Бажанов пересказал свой разговор с другим личным помощником Сталина — Львом Захаровичем Мехлисом, который со временем станет заместителем наркома обороны и начальником политуправления Красной армии.

Бажанов осторожно поинтересовался у него: каково мнение генерального секретаря относительно новых назначений в армии?

— Что думает Сталин? — переспросил Мехлис. — Ничего хорошего. Посмотри на список: все эти Тухачевские, корки, уборевичи, авксентьевские — какие это коммунисты? Всё это хорошо для 18 брюмера, а не для Красной армии.

Восемнадцатого брюмера 1799 года молодой генерал Бонапарт произвел во Франции государственный переворот и со временем стал императором Наполеоном. Брюмер — второй месяц (с 22 октября по 20 ноября) французского республиканского календаря, принятого после революции (иначе говоря, генерал Бонапарт взял власть 9 ноября).

— Это ты от себя, — уточнил Бажанов, — или это сталинское мнение?

Лев Мехлис насупился и с важностью ответил:

— Конечно, и его, и мое.

Мехлис в изображении Бажанова предстает несколько карикатурным персонажем. Но Лев Захарович, человек храбрый и мужественный, в Гражданскую воевал на Южном фронте, был комиссаром 46-й дивизии, поднимал бойцов в атаку, ситуацию в армии и самого Фрунзе знал неплохо. В ноябре 1922 года Сталин взял Мехлиса в свой личный секретариат. Через год повысил — Мехлиса утвердили первым помощником генсека и заведующим бюро секретариата ЦК. В его руках оказалась вся канцелярия важнейшего партийного органа, ведавшего в первую очередь расстановкой кадров. Он же отвечал за подготовку материалов к заседаниям политбюро.

«Между тем Сталин вел себя по отношению к Фрунзе скорее загадочно, — писал Бажанов. — Я был свидетелем недовольства, которое он выражал в откровенных разговорах внутри тройки по поводу его назначения. А с Фрунзе он держал себя очень дружелюбно, никогда не критиковал его предложений.

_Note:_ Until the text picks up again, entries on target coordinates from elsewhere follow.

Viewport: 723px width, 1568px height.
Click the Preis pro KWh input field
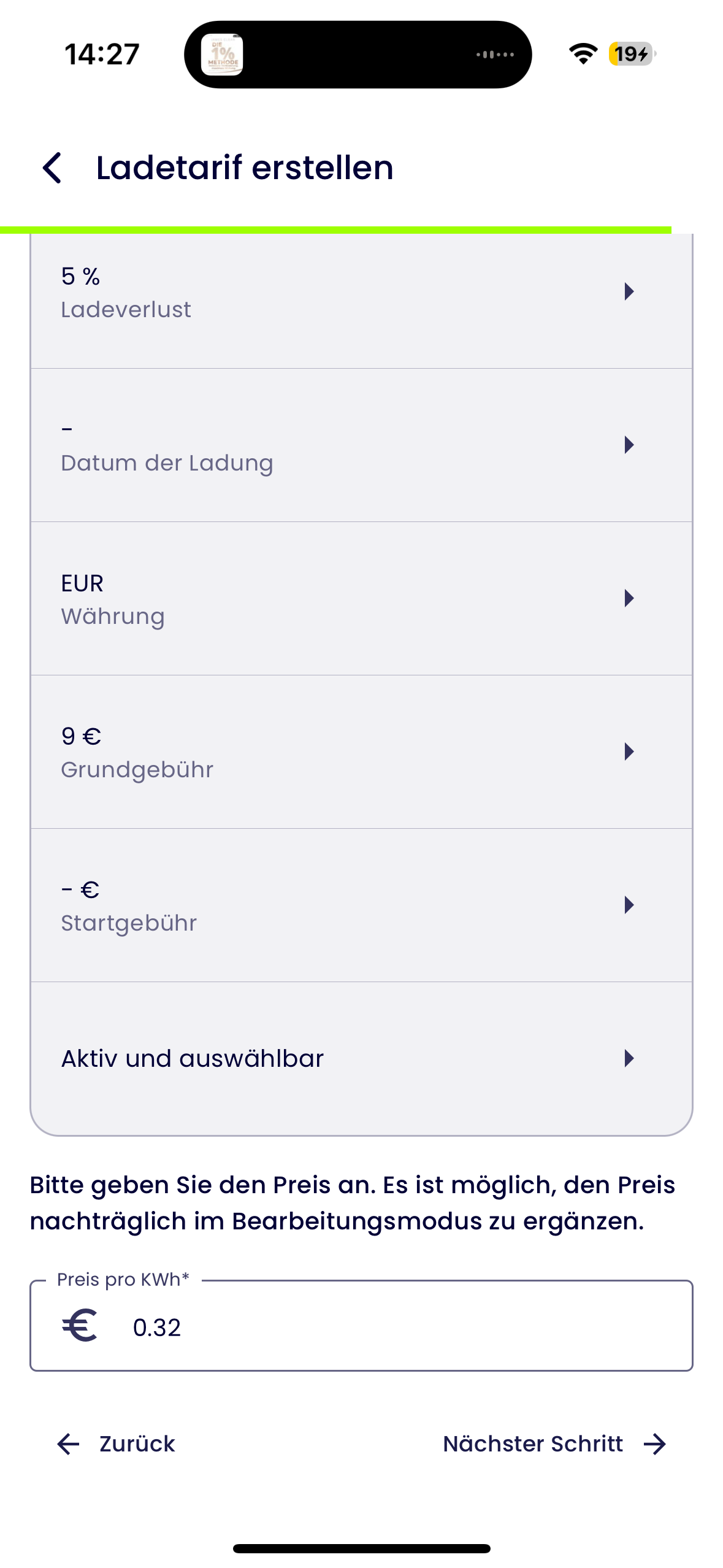361,1325
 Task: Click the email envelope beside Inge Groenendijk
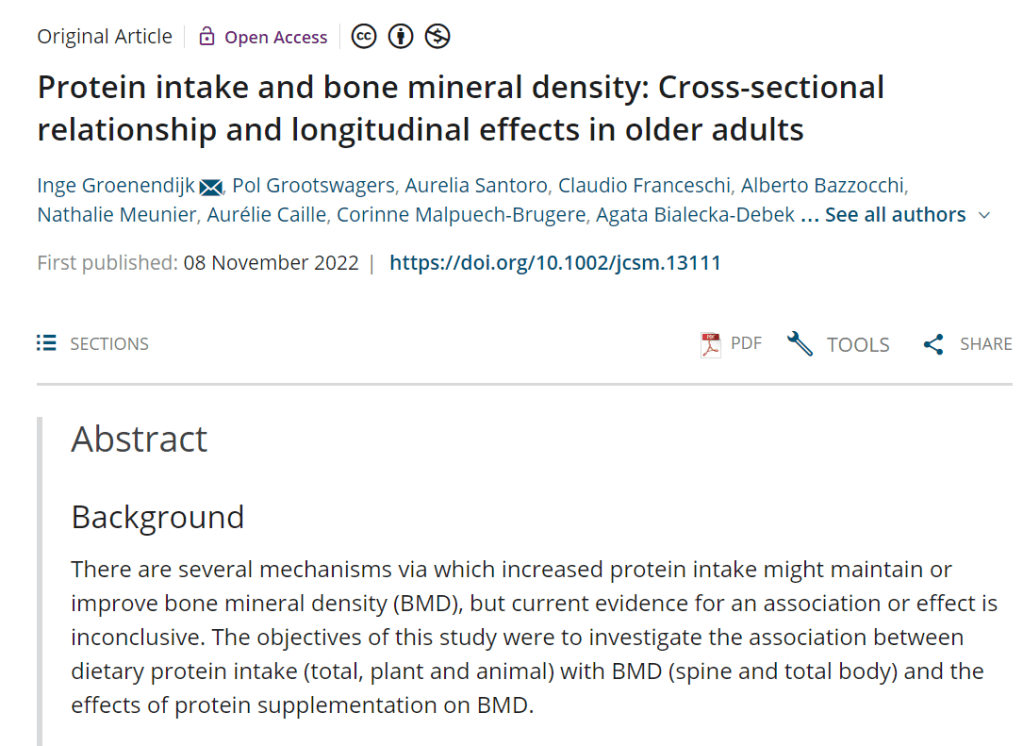[x=210, y=187]
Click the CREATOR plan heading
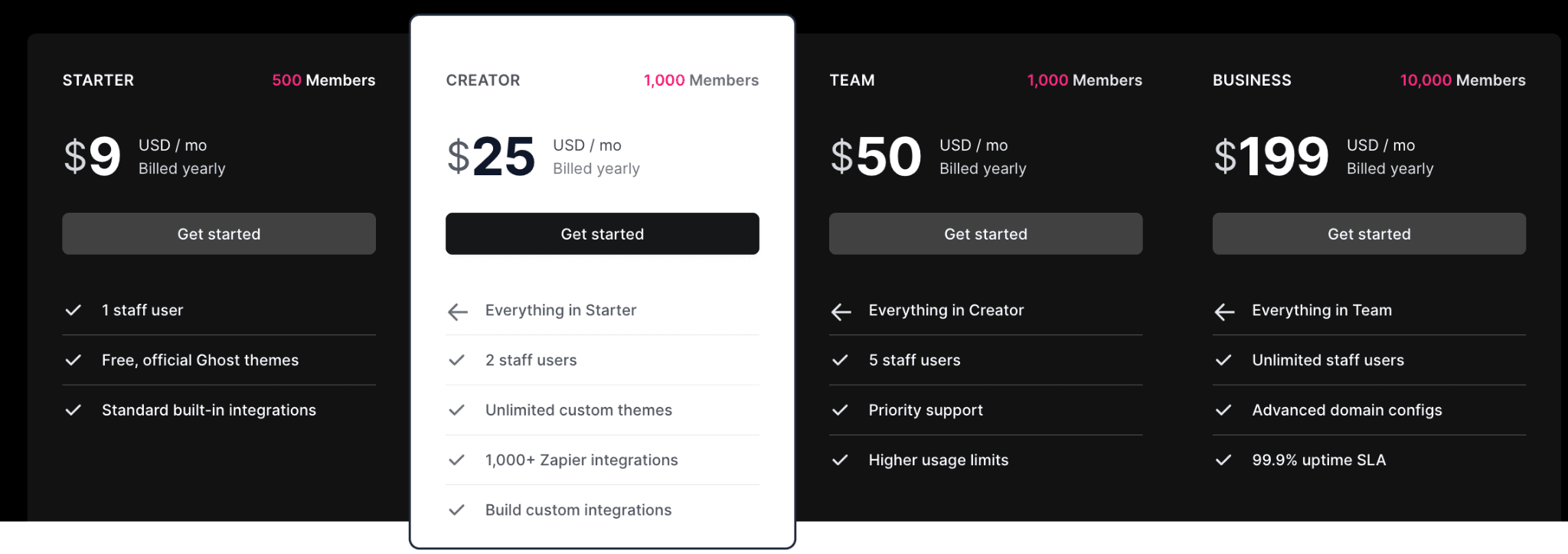Screen dimensions: 1568x554 coord(483,80)
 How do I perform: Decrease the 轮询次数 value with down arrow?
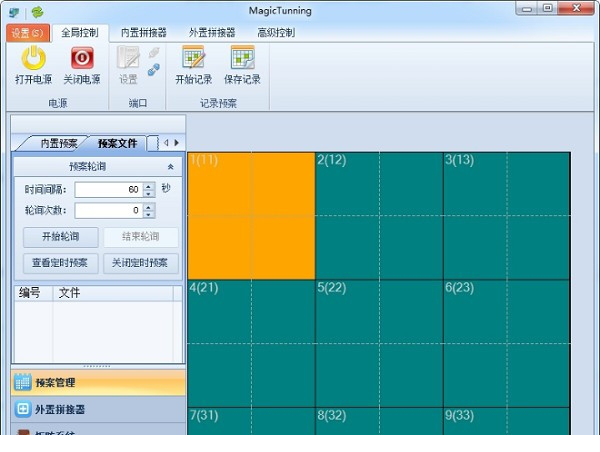[x=149, y=214]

Что бы это могло значить? Может, Сталин делает вид, что он против зиновьевского ставленника Фрунзе, а на самом деле заключил с ним секретный союз против Зиновьева? На это не похоже. Фрунзе не в этом роде, и ничего общего со Сталиным у него нет.

Загадка разъяснилась только в октябре 1925 года, когда Фрунзе, перенеся кризис язвы желудка (от которой он страдал еще со времен дореволюционных тюрем), вполне поправился. Сталин выразил чрезвычайную заботу о его здоровье: «Мы совершенно не следим за драгоценным здоровьем наших лучших работников». Политбюро чуть ли не силой заставило Фрунзе сделать операцию, чтобы избавить от язвы…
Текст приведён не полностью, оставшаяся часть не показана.